Biological sequence resources

The EST clusters used for this analysis were retrieved from The Institute of Genome Research (TIGR). We downloaded the gene indices (clustered EST collections [34, 35]) for the legumes Lotus japonicus (Release 3.0: 28,460 sequences), Medicago truncatula (Release 8.0: 36,976 sequences), Phaseolus vulgaris (Release 1.0: 9,484) and Glycine max (Release 12.0: 63,676 sequences) and the grasses Hordeum vulgare (Release 9.0: 50,453 sequences), and Sorghum bicolor, (Release 8.0: 39,148 sequences). The Arabidopsis and rice (Oryza sativa) genome, proteome and coding sequences were downloaded from the TIGR FTP site. The L. japonicus and M. truncatula genomic sequences were retrieved using NCBIs ENTREZ.

Bioinformatics resources

The Blast package [36] was obtained from the NCBI. For comparison of nucleotide sequences, we used the Megablast program with a wordsize of 20 and cutoff e-value of 10-40. For DNA – protein comparisons, we used the Blastx program (cutoff e-value 2 × 10-7). A series of Python scripts were written to parse the Blast outputs and assemble collections of homologous sequences. Multiple alignments were generated using ClustalW [25], and automated primer design was achieved through application of the PriFi program [13]).

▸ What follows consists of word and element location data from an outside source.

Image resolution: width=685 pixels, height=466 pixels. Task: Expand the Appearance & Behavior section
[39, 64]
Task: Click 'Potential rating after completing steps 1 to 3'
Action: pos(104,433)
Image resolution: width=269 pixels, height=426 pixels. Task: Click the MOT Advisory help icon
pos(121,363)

CATS were placed on genetic maps of L. japonicus [37] and M. truncatula [38] by means of the map position of the genomic sequences used for intron finding.

DNA techniques

DNA was extracted from Arachis and bean as described in [28] and [37], respectively. PCR products were sequenced using Applied Biosystems BigDye version 3.1 and run on an ABI PRISM 310 Genetic Analyzer.

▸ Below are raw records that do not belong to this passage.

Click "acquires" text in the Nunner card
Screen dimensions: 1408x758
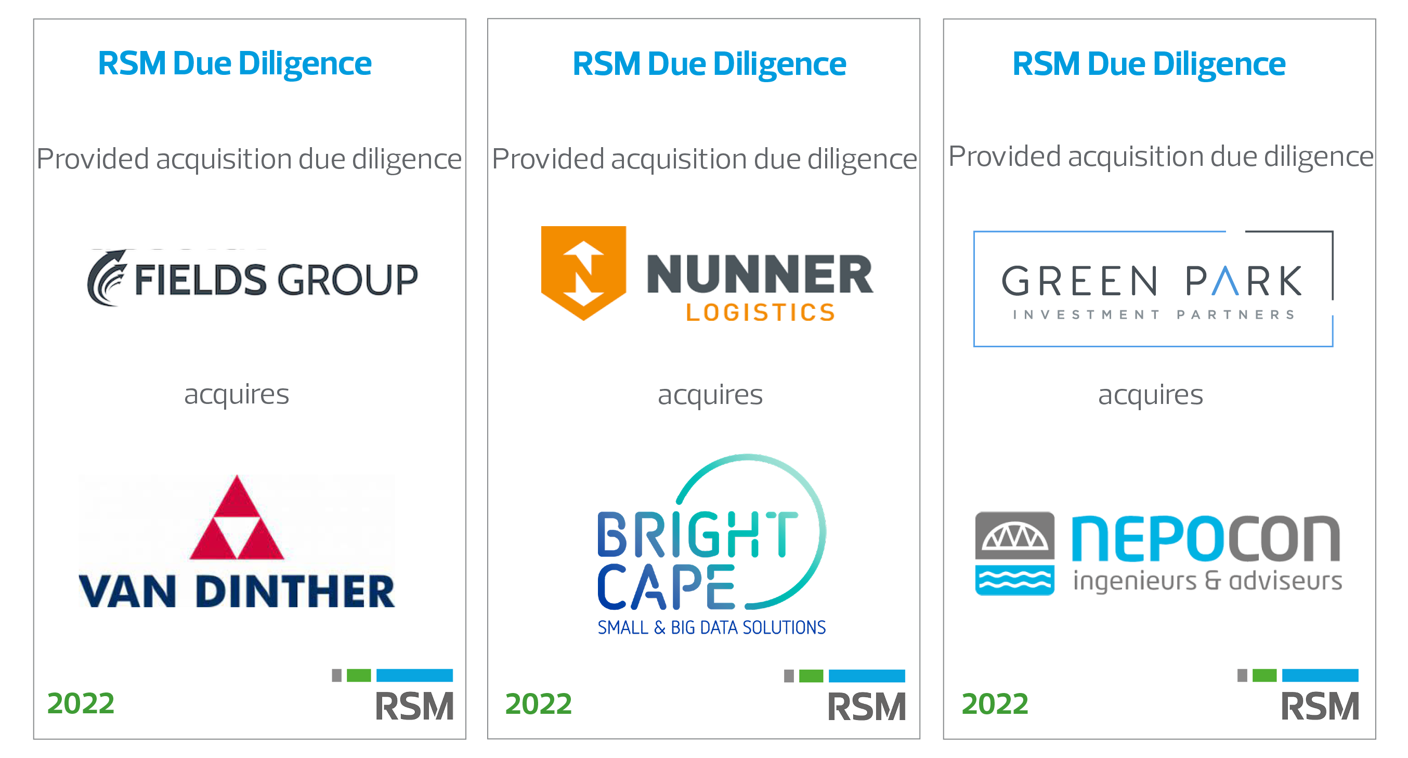coord(709,395)
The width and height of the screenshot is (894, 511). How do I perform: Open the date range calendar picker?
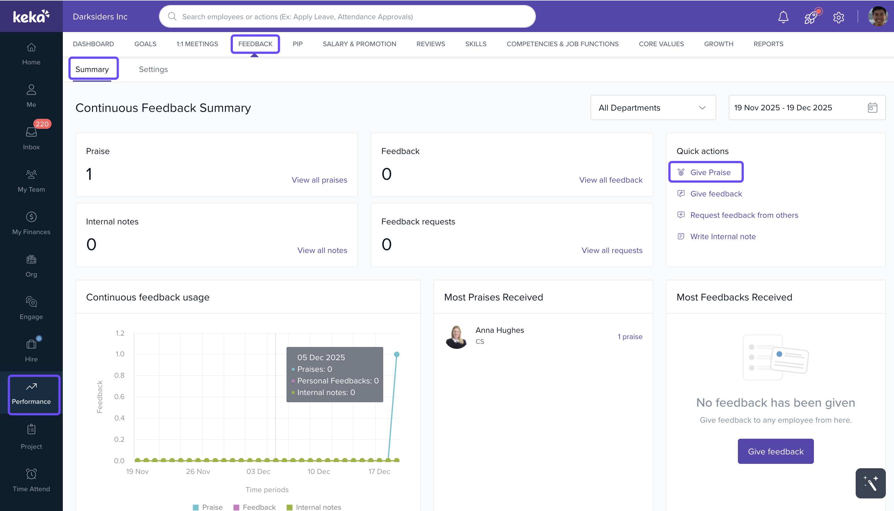pos(872,107)
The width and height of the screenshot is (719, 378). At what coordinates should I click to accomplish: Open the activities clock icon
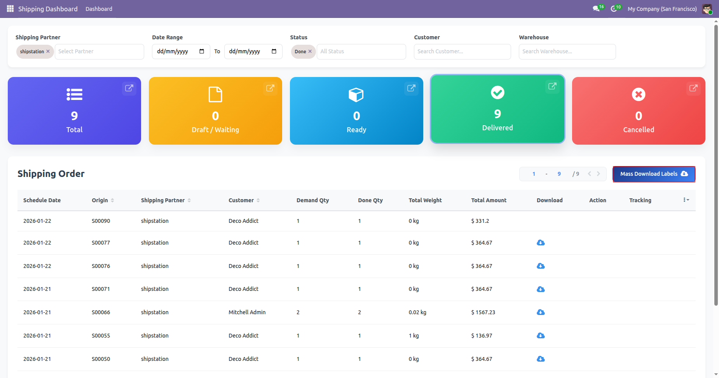point(614,9)
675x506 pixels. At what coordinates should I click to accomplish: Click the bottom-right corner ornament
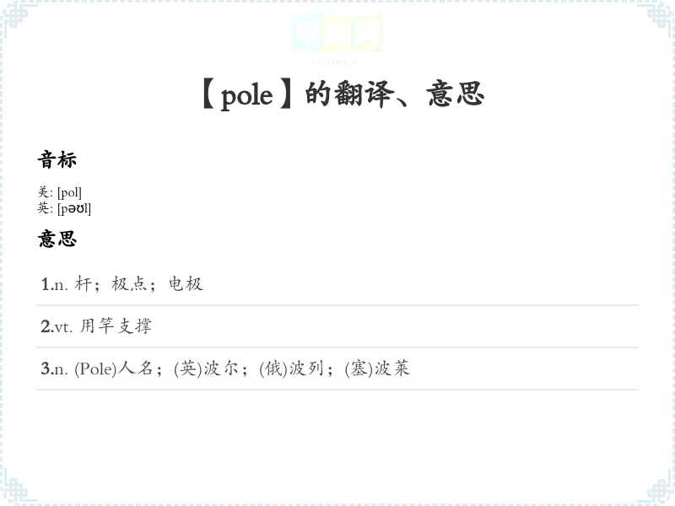(x=660, y=491)
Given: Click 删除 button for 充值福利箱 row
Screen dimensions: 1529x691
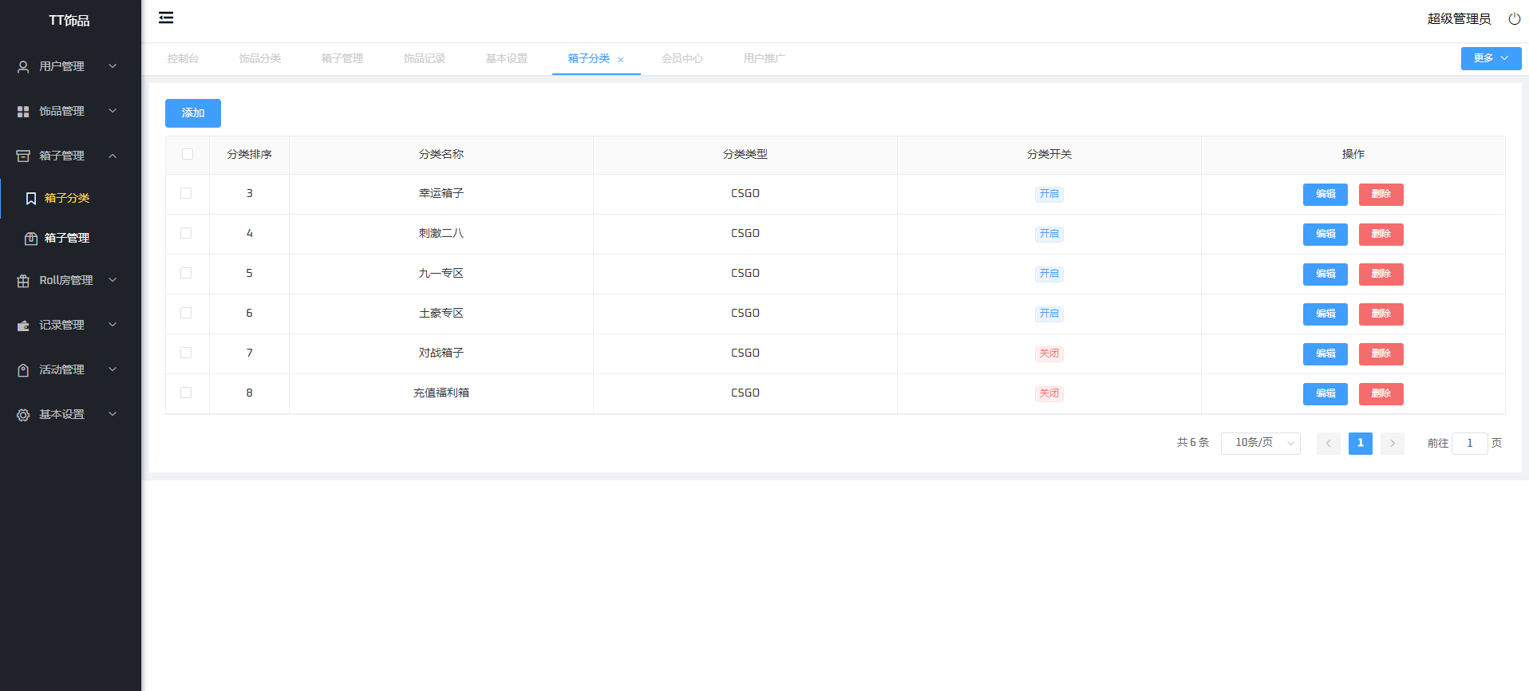Looking at the screenshot, I should point(1381,393).
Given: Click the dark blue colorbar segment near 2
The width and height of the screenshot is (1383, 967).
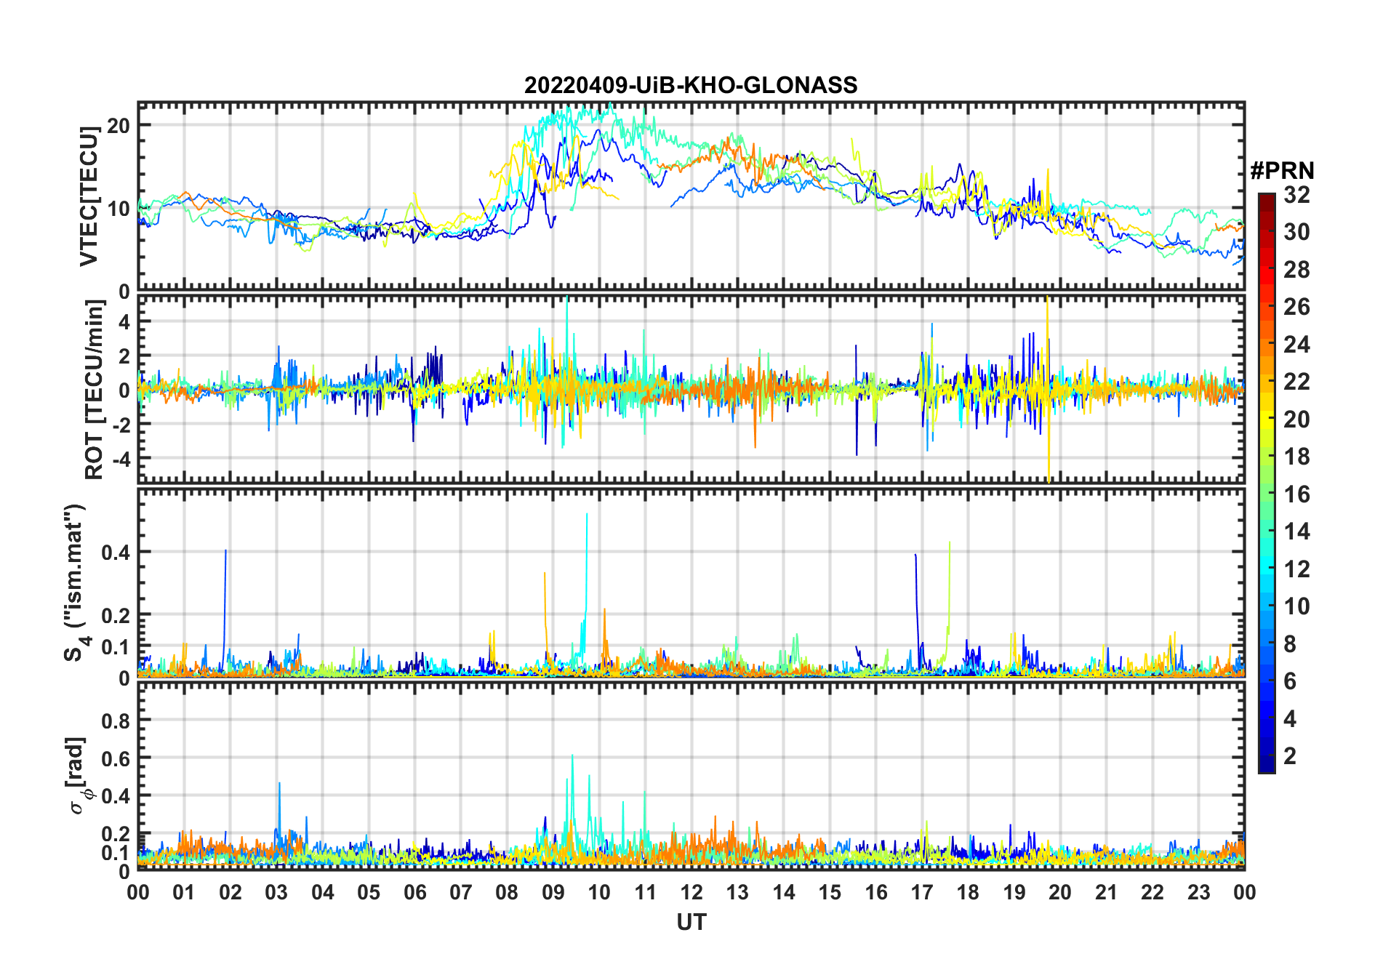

The performance of the pipeline was validated experimentally by making use of the suggested primer pairs to amplify homologous sequences from DNA of mapping parents from two legume mapping populations. For bean, the parents of the Bat93 X JaloEEP558 population [39], and for Arachis the parents of the A. duranensis K7988 X A. stenosperma V10309 cross were used [28]. PCR amplification conditions were 40 cycles of [94°C 30 seconds, 48°C 30 seconds, 72°C 2 minutes].